Quarta-feira chuvosa e com bolo de encontro!

Uma das coisas que mais me fascinam nas relações humanas (me fascinam tanto no estado de me fazer mal, fazer vomitar, admirar, repudiar; dentre tantos outros instintos mais ou menos primitivos) é a teatralização, os códigos sociais, as educações pragmáticas e o medo de enfrentar o outro, seja para que for, seja o que tiver que se tenha para dizer. Pode ser um " eu te amo!", " eu te odeio!", " eu sou assassino", " eu sou homossexual", " eu sou corrupto", " eu sou um ex-presidiário". O alívio e a tensão andam de mãos dadas, um nutre-se do outro para poder existir. Agora mesmo, resolvi falar sobre nada.

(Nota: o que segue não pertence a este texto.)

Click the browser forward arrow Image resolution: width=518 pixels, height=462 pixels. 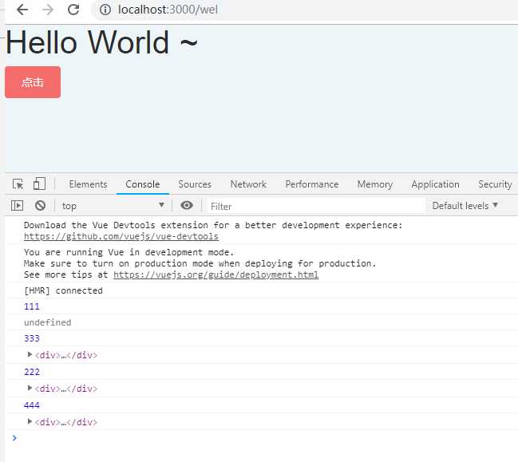pos(48,10)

Passei um tempo na internet desta adorável Escola de Teatro, entrou uma garota, exigindo para eu sair (síndrome do pobre) porque meu tempo acabou; com certeza ela está enviando várias energias negativas com o seu rancor de vida. Agora mesmo ela me perguntou: " Você não tem nada para me dizer?". Respondi: " Não, só ao blog." " E você acha que está certo?", perguntou ela, e eu disse " não!". Eu estou cagando para a subserviência. Durante muito tempo de minha vida me preocupei em servir, agradar o outro antes de mim? Pra quê? Pra eu negar, ter medo do meu lado mais feio, mais sujo, mais sombrio? Não! Quero é por pra fora o que tiver que ser. Deu vontade de ser grosso ou de ser bonzinho, que seja! Não estou neste mundo para ficar no erro e nem para viver num nirvana de acertos. A monotonia das relações e dos estados é um suicídio para a alma. As pessoas têm de discutir sim quando sentirem vontade, deixar sair a energia negativa, a explosão do vulcão; para que os detritos e seus organismos realimentem o estado de nada em que muitos vivem. Não sei se aquela menina um dia voltará a me dar " bom dia!", ou até mesmo falar bem de mim. Mas quem liga para almas maniqueístas? É chato ser bonzinho, e pior ainda ser malvadinho. Que coisa mais blazê é a vida! Um punhado de possibilidades, tolas possibilidades.
Ninguém veio hoje para falar sobre a produção do espetáculo.